Alternative financial services in the United States, for example via payday loans, are more extensive than in some other countries, because the major banks in the U.S. are less willing to lend to people with marginal credit ratings than their counter parties in many other countries.

Americans that use non-traditional lenders to meet short-term financial needs include almost ten million households that are unbanked or underbanked, according to a 2004 study prepared for The Fannie Mae Foundation by the Urban Institute Metropolitan Housing and Communities Policy Center, "Alternative Financial Service Providers." The study states that a vast majority of borrowers who utilize small-dollar online loans like payday loans tend to use them for regular, recurring expenses as opposed to unexpected financial emergencies. Many borrowers who take advantage of such subprime lending options tend to have low credit scores or limited credit backgrounds, and a vast majority of those who utilize alternative loans online like payday loans tend earn an annual income of $40,000 or less.

==United Kingdom==
In the United Kingdom, alternative financial services include payday loans and money lending, the latter termed "home collected credit", "home credit" or "doorstep loans". Organizations such as Debt on our Doorstep campaign for improved regulation.

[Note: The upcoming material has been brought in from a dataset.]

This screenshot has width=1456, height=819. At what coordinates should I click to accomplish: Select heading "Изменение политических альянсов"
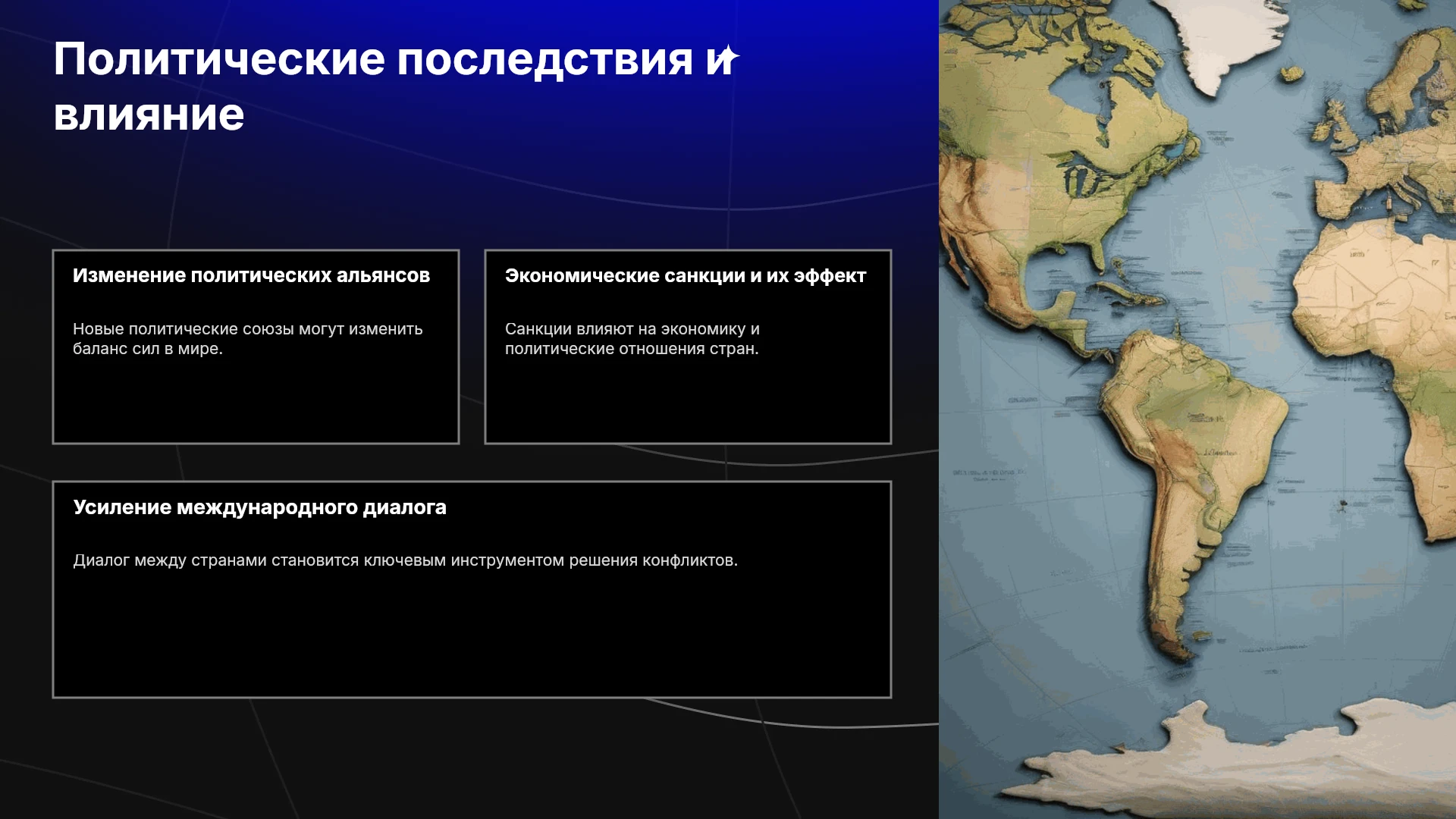click(x=251, y=275)
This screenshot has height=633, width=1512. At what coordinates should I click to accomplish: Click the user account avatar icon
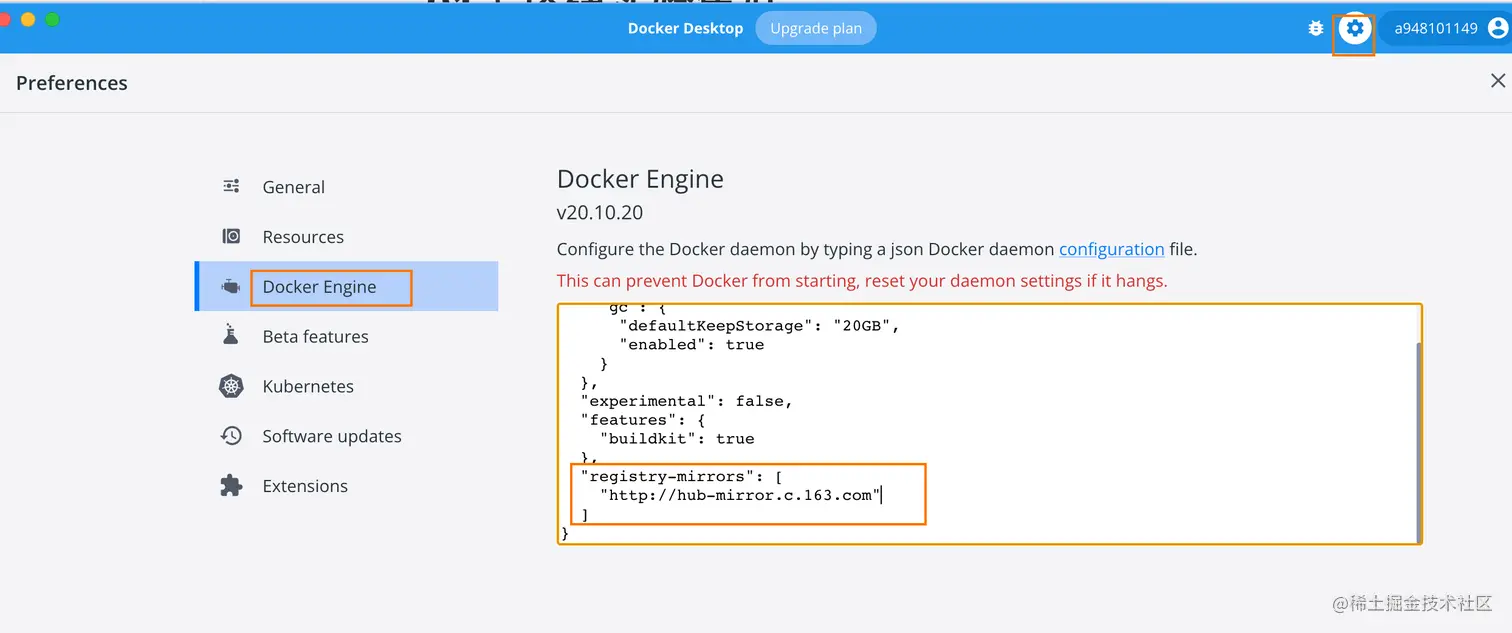point(1497,29)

The Financial Conduct Authority (FCA) took over regulation of consumer credit, including high-cost short-term credit, from the Office of Fair Trading on 1 April 2014. From 2 January 2015 the FCA introduced a price cap on high-cost short-term credit, comprising an initial cost cap of 0.8% per day of the amount borrowed, a £15 cap on default fees, and a total cost cap of 100%, so that a borrower never repays more in interest and fees than the amount originally borrowed. A 2017 review by the regulator found the cap had saved around 760,000 borrowers approximately £150 million a year, and the FCA maintained it at its existing level.

==Canada==
In Canada, alternative financial services include payday loans and money lending. They are regulated according to each province. Many lenders use Instant Bank Verification (IBV).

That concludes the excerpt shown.